_Work order_. Stop after the line that contains "This screenshot has width=1521, height=784.". Until then, retype each line of the entries exactly from the first one, skipping pictures.

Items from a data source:
★ ★ ★

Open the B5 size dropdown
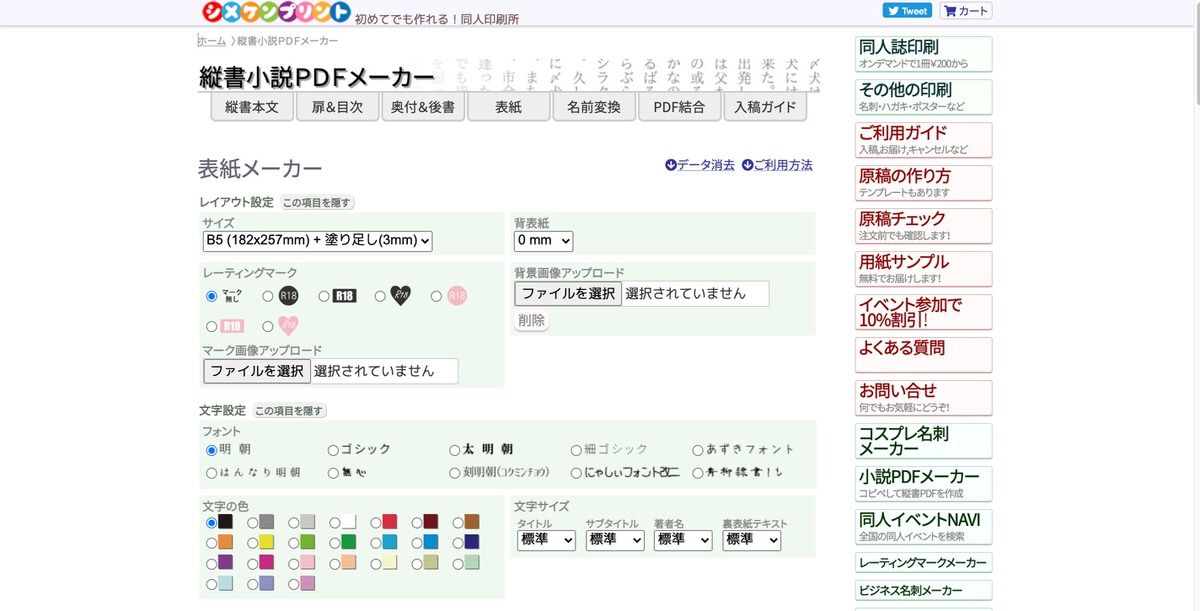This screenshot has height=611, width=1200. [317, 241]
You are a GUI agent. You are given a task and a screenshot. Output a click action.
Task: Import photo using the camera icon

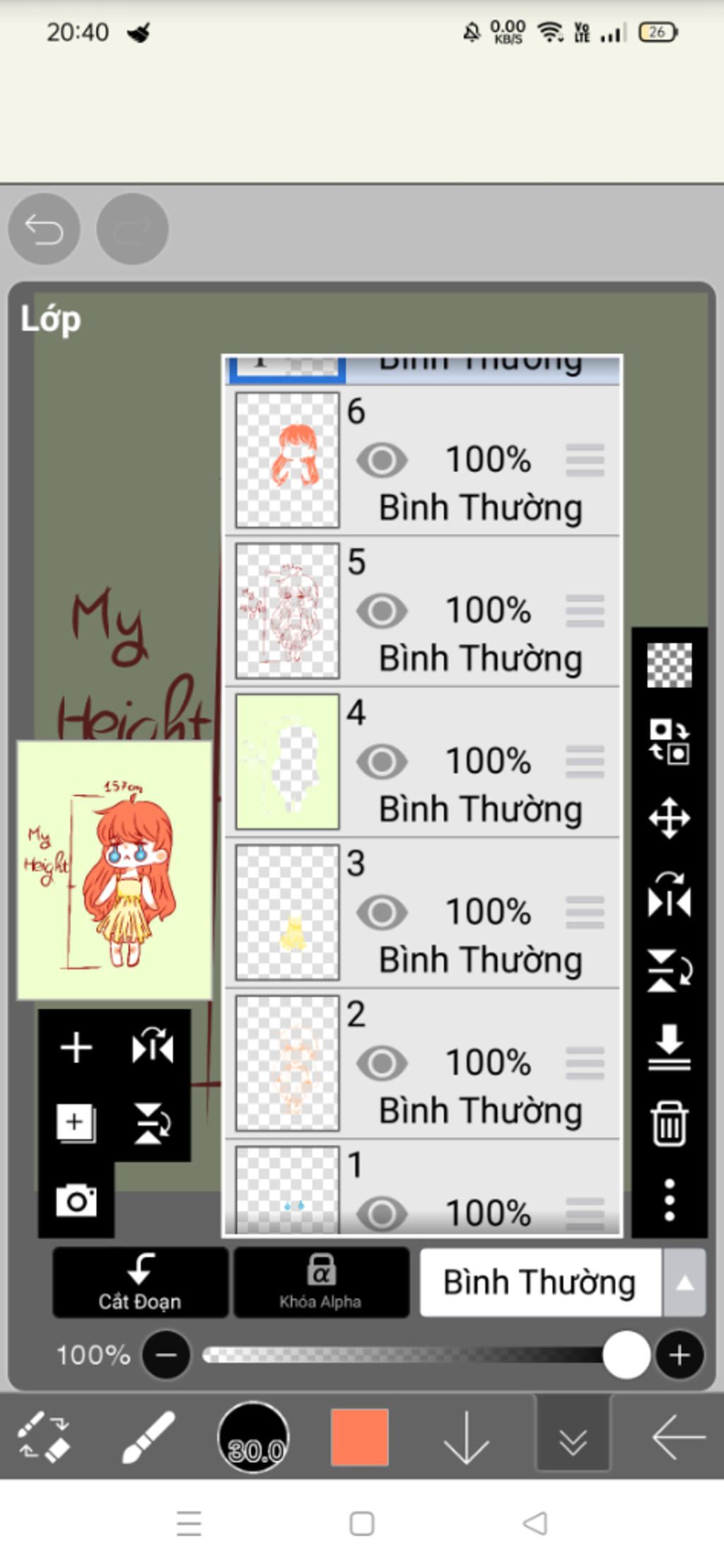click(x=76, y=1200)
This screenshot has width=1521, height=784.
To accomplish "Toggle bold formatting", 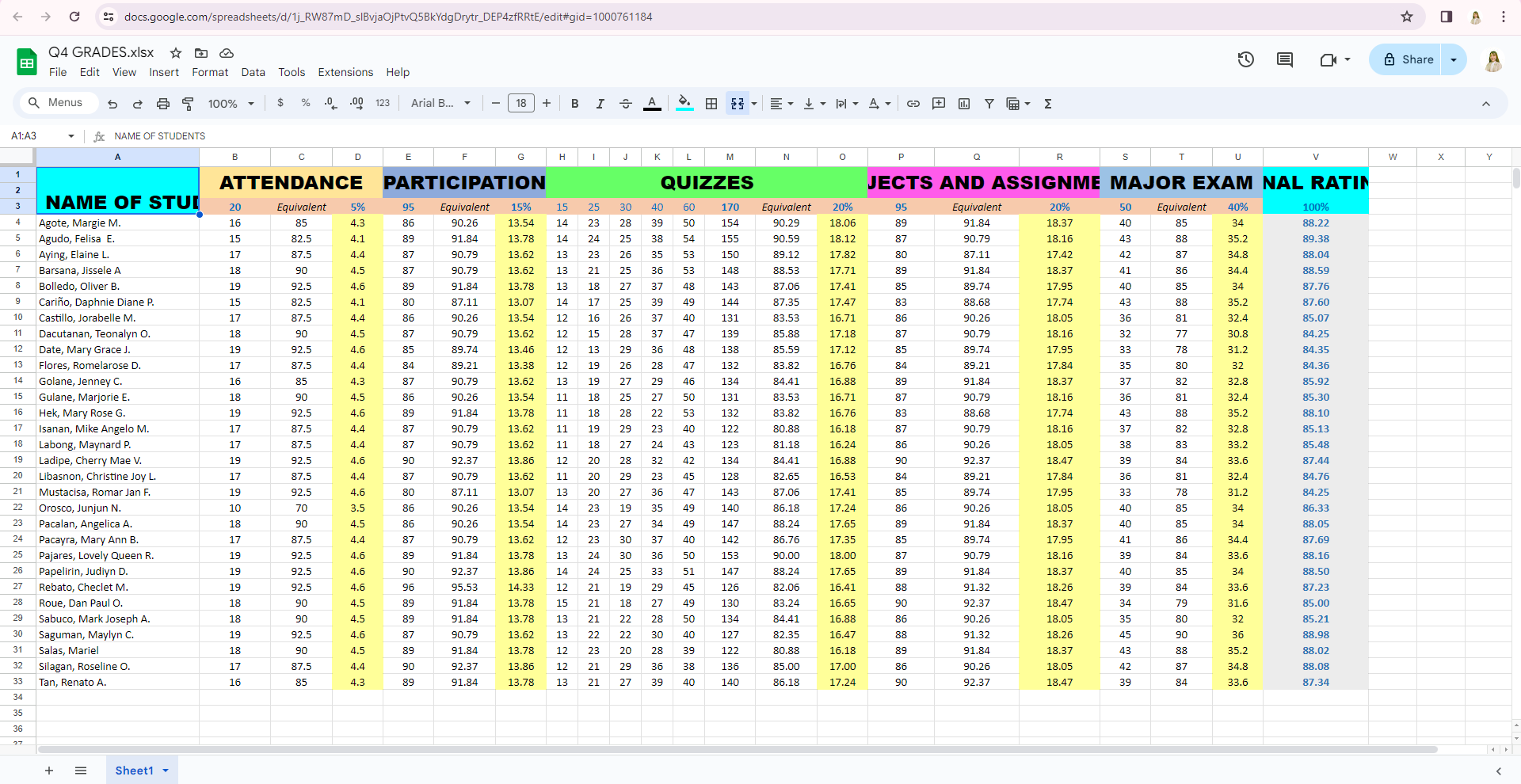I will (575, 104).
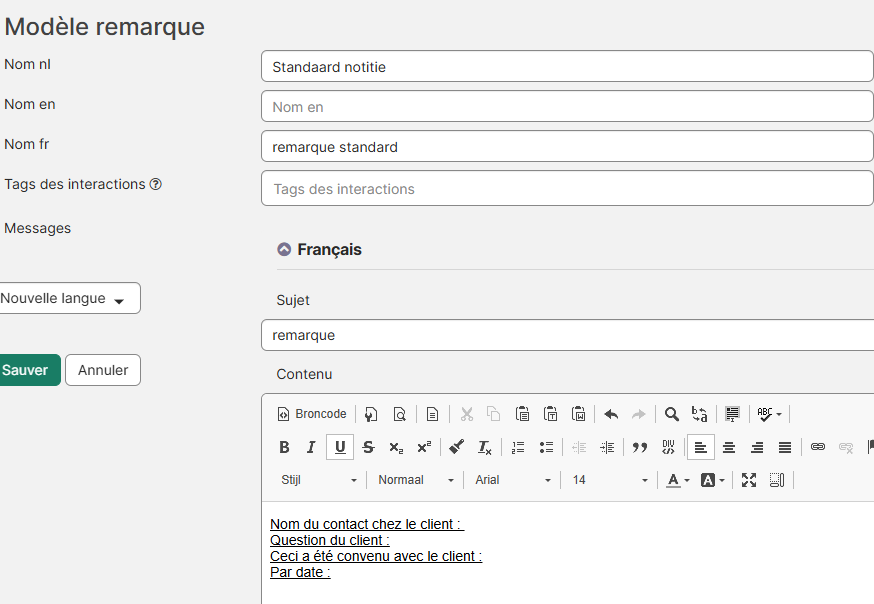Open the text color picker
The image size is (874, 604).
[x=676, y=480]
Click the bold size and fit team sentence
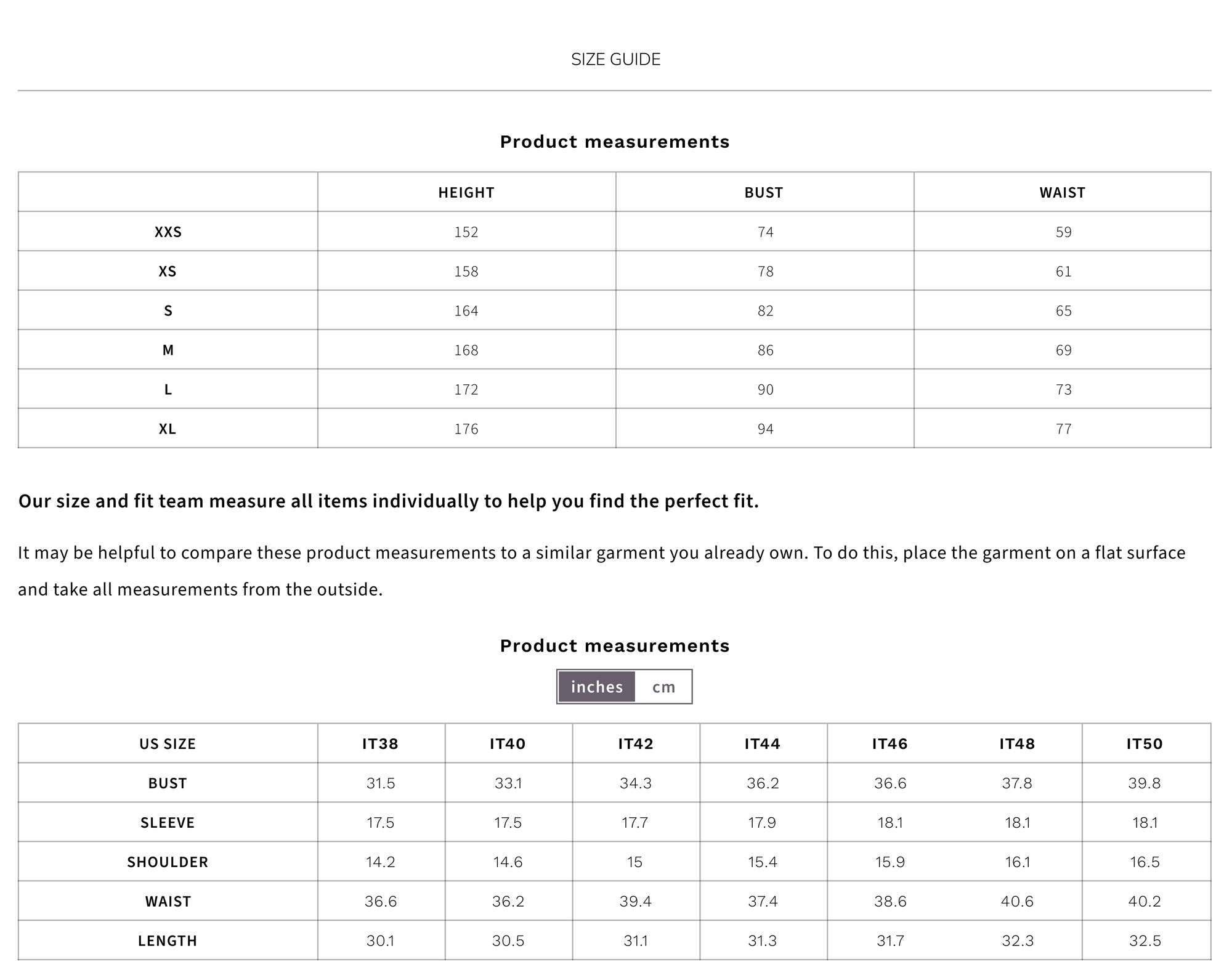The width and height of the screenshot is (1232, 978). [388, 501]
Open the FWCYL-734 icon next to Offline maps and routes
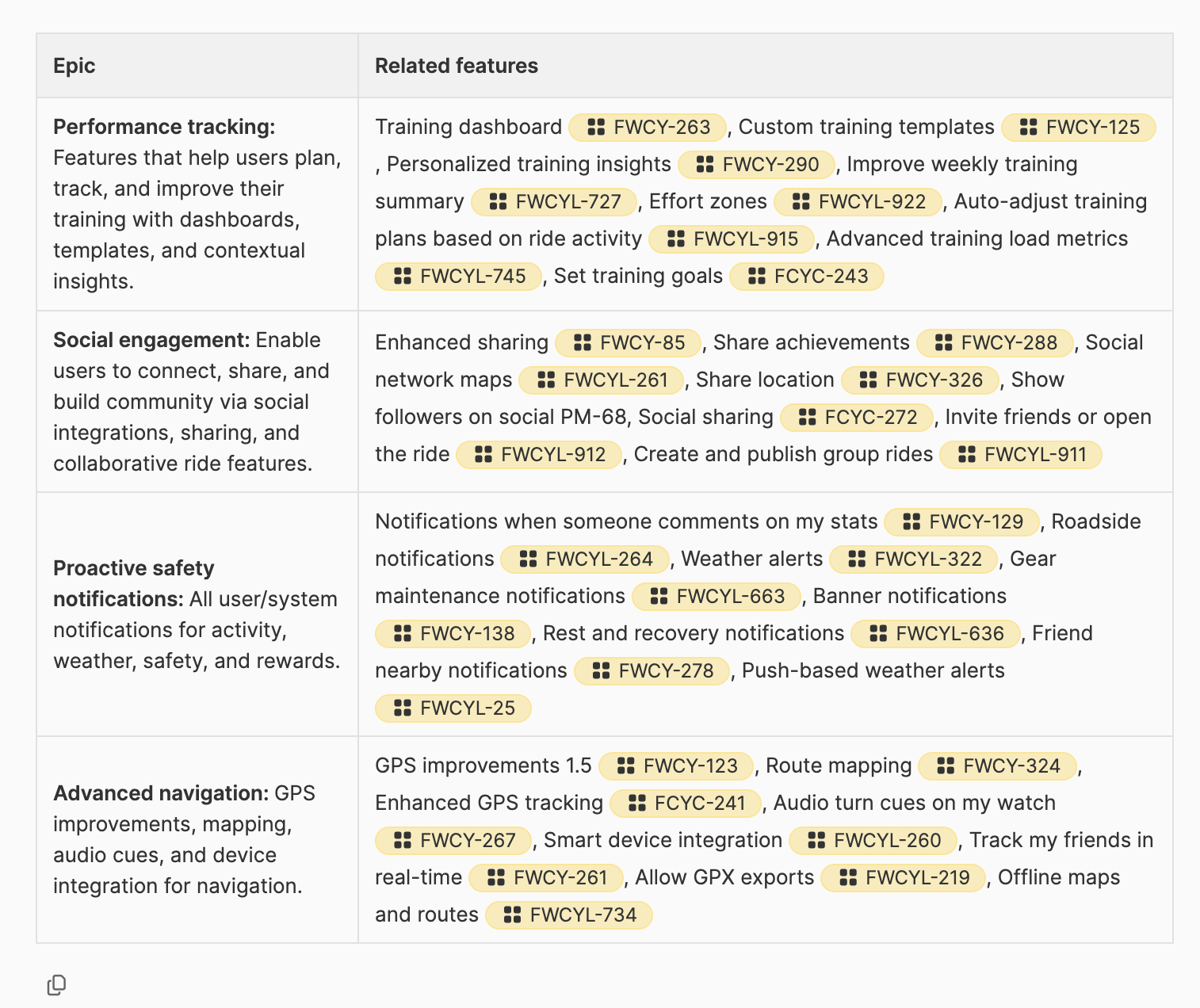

★ ★ ★

_Expected answer_.
Open the B5 size dropdown
This screenshot has height=611, width=1200. [317, 241]
You are a GUI agent. You are given a task and a screenshot. Output a click action.
Task: Import photo using the camera icon

click(x=76, y=1200)
This screenshot has width=1521, height=784.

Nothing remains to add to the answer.